NRL: Smith blasts 'time wasting' Warriors

Anthony Minichiello (C) of the Roosters looks dejected during the round 10 NRL match between the New Zealand Warriors and the Sydney Roosters at Mt Smart Stadium. Photo / Getty Images.
Anthony Minichiello (C) of the Roosters looks dejected during the round 10 NRL match between the New Zealand Warriors and the Sydney Roosters at Mt Smart Stadium. Photo / Getty Images.

Sydney Roosters coach Brian Smith has blasted time-wasting late in matches as an "ugly" aspect of the NRL that needs cleaning up.

Smith was speaking after a spirited Roosters fightback feel short as the Warriors held on to win 30-26 in Auckland tonight.

An Anthony Minichiello try with three minutes helped to close the gap to within a converted try, setting up a grandstand finish.

However, Smith was upset Minichiello was later not allow to play the ball after being dazed in a tackle and also over the time taken to set a scrum that ended with the Roosters being penalised.
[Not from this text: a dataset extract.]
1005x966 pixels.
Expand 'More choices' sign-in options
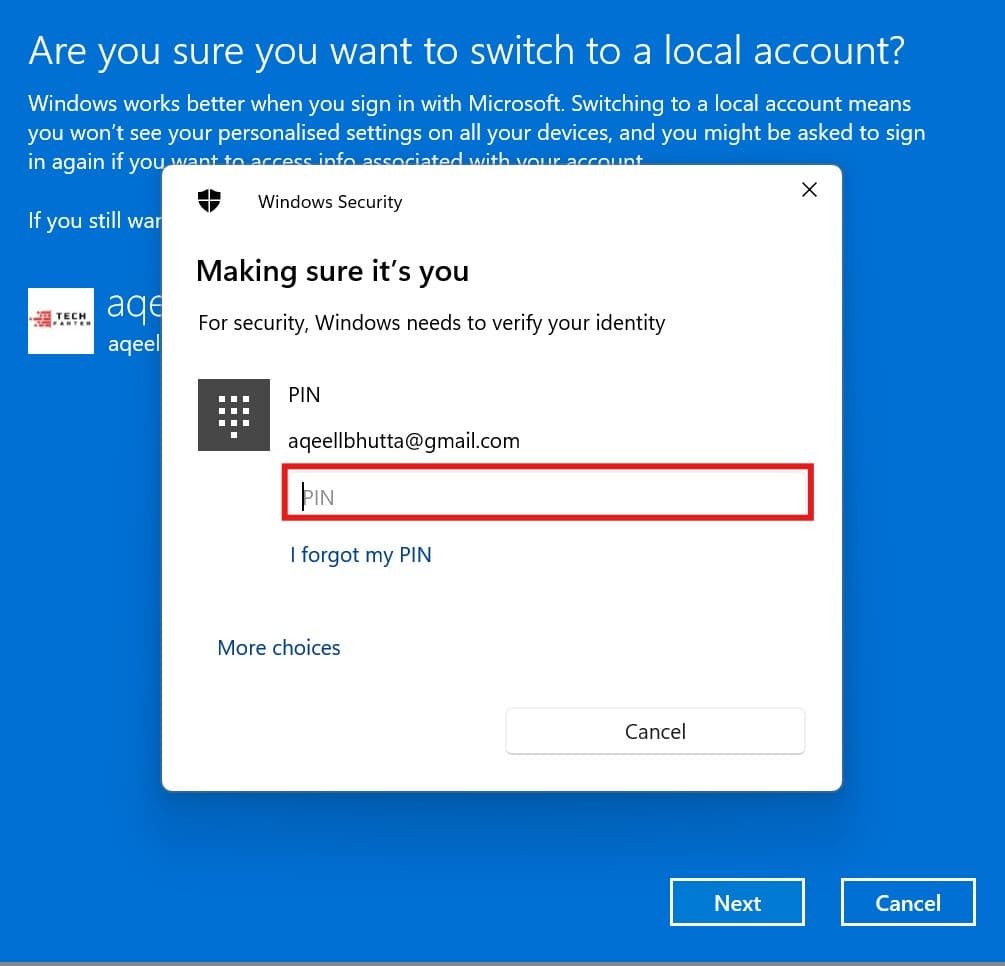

While "angry" and "frustrated", he was also proud of the resilience his players showed in fighting back after some "diabolical decisions" during the match.

He said there were "too many disappointing calls to mention", but added that the way the game ran was encapsulated in the last two minutes.
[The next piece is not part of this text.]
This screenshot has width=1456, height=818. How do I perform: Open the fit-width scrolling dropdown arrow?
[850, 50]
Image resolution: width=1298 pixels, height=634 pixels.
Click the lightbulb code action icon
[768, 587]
"In the end, they did not even know that you should blow the whistle when the hooter goes," he said of referees Steve Lyons and Henry Perenara.

Smith pointed to 15 seconds he counted as lost in setting the scrum, saying most referees would wait to call time-on until the ball was put in.

"There's a whole untidiness about our game at the moment where teams are doing this sort of thing and lying down and not playing the ball and chewing the clock up," he said.

"We would probably do the same thing, by the way. The encouragement is there with the way the refs are interpreting all that, instead of taking a strong stand about that and working it out.

"It was just ugly for the game. I'm not talking about us losing because of that. It's not the way we want.

"The rugby union World Cup final finishes with it seems like half an hour of guys just diving at the ground and chewing up the clock.

"It was an obscene sort of way for the climax of a tournament to finish, an extravaganza like that was, and our game has got that a little bit in it as well at the moment. I wish we could fix that."

Skipper Braith Anasta agreed there were "too many disappointing calls".

He pointed to bench forward Boyd Cordner being put on a report after his shoulder was judged to have made contact with the head of Warriors fullback Jerome Ropati late in the first half.

Ropati went off with a dislocated knee suffered in the tackle and faces six to eight weeks on the sidelines.

Anasta said Cordner's shoulder was "nowhere near the head".

"He didn't get carried off because he was concussed," Anasta said.

"He got carried off because of his knee."

Warriors coach Brian McClennan admitted there were aspects of the game "that had me scratching my head".

But he said he didn't want to say anything about the refereeing until he had seen the tape of the match.